▶ Short task
Present every line of the records below as a numbered list, and leave out the blank lines.

----

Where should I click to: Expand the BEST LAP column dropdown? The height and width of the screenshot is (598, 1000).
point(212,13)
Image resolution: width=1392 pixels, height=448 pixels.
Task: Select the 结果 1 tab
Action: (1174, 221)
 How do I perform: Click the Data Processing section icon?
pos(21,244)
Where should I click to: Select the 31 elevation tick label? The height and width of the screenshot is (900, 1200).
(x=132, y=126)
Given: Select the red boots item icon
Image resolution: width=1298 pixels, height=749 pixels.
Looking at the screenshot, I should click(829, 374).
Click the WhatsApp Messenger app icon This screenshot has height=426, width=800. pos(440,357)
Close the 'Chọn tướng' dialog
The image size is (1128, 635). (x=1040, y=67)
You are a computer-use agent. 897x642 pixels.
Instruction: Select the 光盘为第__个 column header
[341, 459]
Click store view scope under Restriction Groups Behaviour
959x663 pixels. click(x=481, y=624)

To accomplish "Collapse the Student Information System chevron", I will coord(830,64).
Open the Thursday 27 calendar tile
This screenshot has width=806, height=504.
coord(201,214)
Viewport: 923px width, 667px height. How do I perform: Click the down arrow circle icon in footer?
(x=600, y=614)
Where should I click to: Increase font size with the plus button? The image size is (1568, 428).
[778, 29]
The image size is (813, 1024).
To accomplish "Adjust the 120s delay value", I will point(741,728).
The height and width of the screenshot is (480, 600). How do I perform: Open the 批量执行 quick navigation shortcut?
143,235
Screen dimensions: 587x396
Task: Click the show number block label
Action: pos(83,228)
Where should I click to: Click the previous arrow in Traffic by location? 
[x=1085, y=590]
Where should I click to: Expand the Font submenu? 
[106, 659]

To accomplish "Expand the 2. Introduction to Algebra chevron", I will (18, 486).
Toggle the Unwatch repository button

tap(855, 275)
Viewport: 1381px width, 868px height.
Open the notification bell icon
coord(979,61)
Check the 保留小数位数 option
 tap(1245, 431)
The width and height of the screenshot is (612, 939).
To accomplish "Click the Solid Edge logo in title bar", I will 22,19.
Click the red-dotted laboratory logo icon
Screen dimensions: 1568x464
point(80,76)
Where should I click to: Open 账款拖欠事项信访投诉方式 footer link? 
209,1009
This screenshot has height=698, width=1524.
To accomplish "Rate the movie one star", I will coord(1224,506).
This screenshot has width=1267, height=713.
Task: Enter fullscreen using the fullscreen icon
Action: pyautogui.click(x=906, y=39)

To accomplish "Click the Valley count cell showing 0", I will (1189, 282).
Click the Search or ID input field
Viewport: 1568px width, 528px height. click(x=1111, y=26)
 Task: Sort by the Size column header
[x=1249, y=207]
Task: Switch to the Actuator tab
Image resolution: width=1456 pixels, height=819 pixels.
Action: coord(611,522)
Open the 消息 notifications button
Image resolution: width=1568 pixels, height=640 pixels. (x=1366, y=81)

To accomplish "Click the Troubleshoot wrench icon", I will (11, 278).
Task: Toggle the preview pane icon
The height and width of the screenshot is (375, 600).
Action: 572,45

----

▶ Output for this exercise
1. Where should I click to: Expand the BEST LAP column dropdown? The height and width of the screenshot is (598, 1000).
2. point(212,13)
3. Image resolution: width=1392 pixels, height=448 pixels.
4. Task: Select the 结果 1 tab
5. Action: (1174, 221)
6.  How do I perform: Click the Data Processing section icon?
7. pos(21,244)
8. Where should I click to: Select the 31 elevation tick label? The height and width of the screenshot is (900, 1200).
9. (x=132, y=126)
10. Given: Select the red boots item icon
11. Image resolution: width=1298 pixels, height=749 pixels.
12. Looking at the screenshot, I should click(829, 374).
13. Click the WhatsApp Messenger app icon This screenshot has height=426, width=800. pos(440,357)
14. Close the 'Chọn tướng' dialog
15. The image size is (1128, 635). (x=1040, y=67)
16. You are a computer-use agent. 897x642 pixels.
17. Instruction: Select the 光盘为第__个 column header
18. [341, 459]
19. Click store view scope under Restriction Groups Behaviour
20. 959x663 pixels. click(x=481, y=624)
21. To accomplish "Collapse the Student Information System chevron", I will coord(830,64).
22. Open the Thursday 27 calendar tile
23. This screenshot has width=806, height=504.
24. coord(201,214)
25. Viewport: 923px width, 667px height. How do I perform: Click the down arrow circle icon in footer?
26. (x=600, y=614)
27. Where should I click to: Increase font size with the plus button? The image size is (1568, 428).
28. [778, 29]
29. The image size is (813, 1024).
30. To accomplish "Adjust the 120s delay value", I will point(741,728).
31. The height and width of the screenshot is (480, 600). How do I perform: Open the 批量执行 quick navigation shortcut?
32. 143,235
33. Screen dimensions: 587x396
34. Task: Click the show number block label
35. Action: pos(83,228)
36. Where should I click to: Click the previous arrow in Traffic by location? 
37. [x=1085, y=590]
38. Where should I click to: Expand the Font submenu? 
39. [106, 659]
40. To accomplish "Expand the 2. Introduction to Algebra chevron", I will (18, 486).
41. Toggle the Unwatch repository button
42. tap(855, 275)
43. Viewport: 1381px width, 868px height.
44. Open the notification bell icon
45. coord(979,61)
46. Check the 保留小数位数 option
47.  tap(1245, 431)
48. The width and height of the screenshot is (612, 939).
49. To accomplish "Click the Solid Edge logo in title bar", I will 22,19.
50. Click the red-dotted laboratory logo icon
51. Screen dimensions: 1568x464
52. point(80,76)
53. Where should I click to: Open 账款拖欠事项信访投诉方式 footer link? 
54. 209,1009
55. This screenshot has height=698, width=1524.
56. To accomplish "Rate the movie one star", I will coord(1224,506).
57. This screenshot has width=1267, height=713.
58. Task: Enter fullscreen using the fullscreen icon
59. Action: pyautogui.click(x=906, y=39)
60. To accomplish "Click the Valley count cell showing 0", I will (1189, 282).
61. Click the Search or ID input field
62. Viewport: 1568px width, 528px height. click(x=1111, y=26)
63.  Task: Sort by the Size column header
64. [x=1249, y=207]
65. Task: Switch to the Actuator tab
66. Image resolution: width=1456 pixels, height=819 pixels.
67. Action: coord(611,522)
68. Open the 消息 notifications button
69. Image resolution: width=1568 pixels, height=640 pixels. (x=1366, y=81)
70. To accomplish "Click the Troubleshoot wrench icon", I will (11, 278).
71. Task: Toggle the preview pane icon
72. The height and width of the screenshot is (375, 600).
73. Action: 572,45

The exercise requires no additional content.